His prediction turned out to be apt. By the time we reached the campsite the sun had gone down, and it was freezing--still warm for November, but freezing all the same. Miles and I wanted to head back, but Irene and Holmes blazed forward.

"You know, this hike would be easier in my own socks," Holmes complained, a mile from the car. "I mean, which I would have, if someone hadn't--"

"Shut up," Miles said, smacking him across the head. "You totally deserved it."

"I can't believe you're taking his side," Holmes grumbled. "Aren't you supposed to be my brother?"

"You're kind of a shithead, though," Miles said, his tone measured and reasonable. "I like him."

"Traitor," Holmes spat. "Going against your fraternal duties--"

"I don't think my fraternal duties extend to supporting you being ridiculous," Miles laughed.

"And I did replace the socks," I reminded him, poking him in the shoulder. "I thought we'd decided to let bygones be bygones." He glared at Miles and then smiled at me.

"You know," he said, "in the face of this new betrayal, I'm actually totally cool with you now. Miles is the common enemy."

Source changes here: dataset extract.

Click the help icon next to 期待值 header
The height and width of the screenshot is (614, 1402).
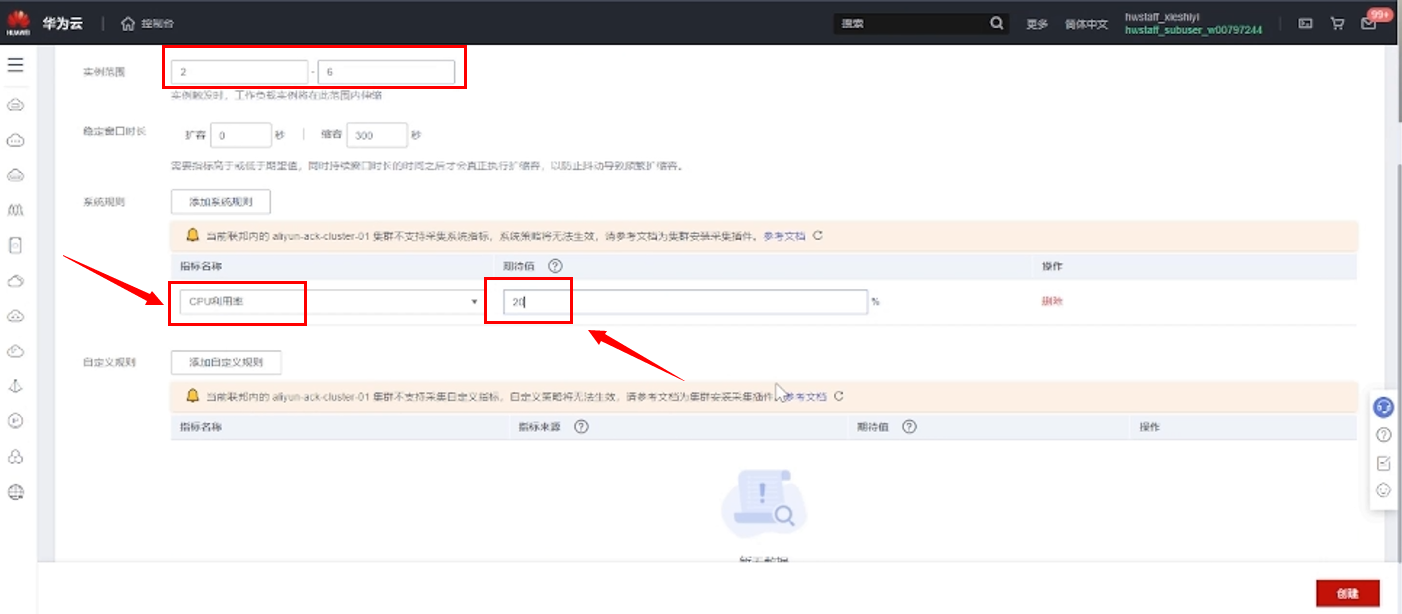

"Hey!" Miles protested. He looked ready to put some more force into that protest, but then Irene was calling his name from up ahead.

"I found it!" she cried. "The perfect spot. Come on."

She was right--the place was perfect. There was a little stream and a hill within walking distance, a large flat space that would be perfect for a campfire. Holmes glanced over it, nodded his approval, and then turned to Miles and Irene.

"Right," he said. "Are you two planning on fucking on this trip?"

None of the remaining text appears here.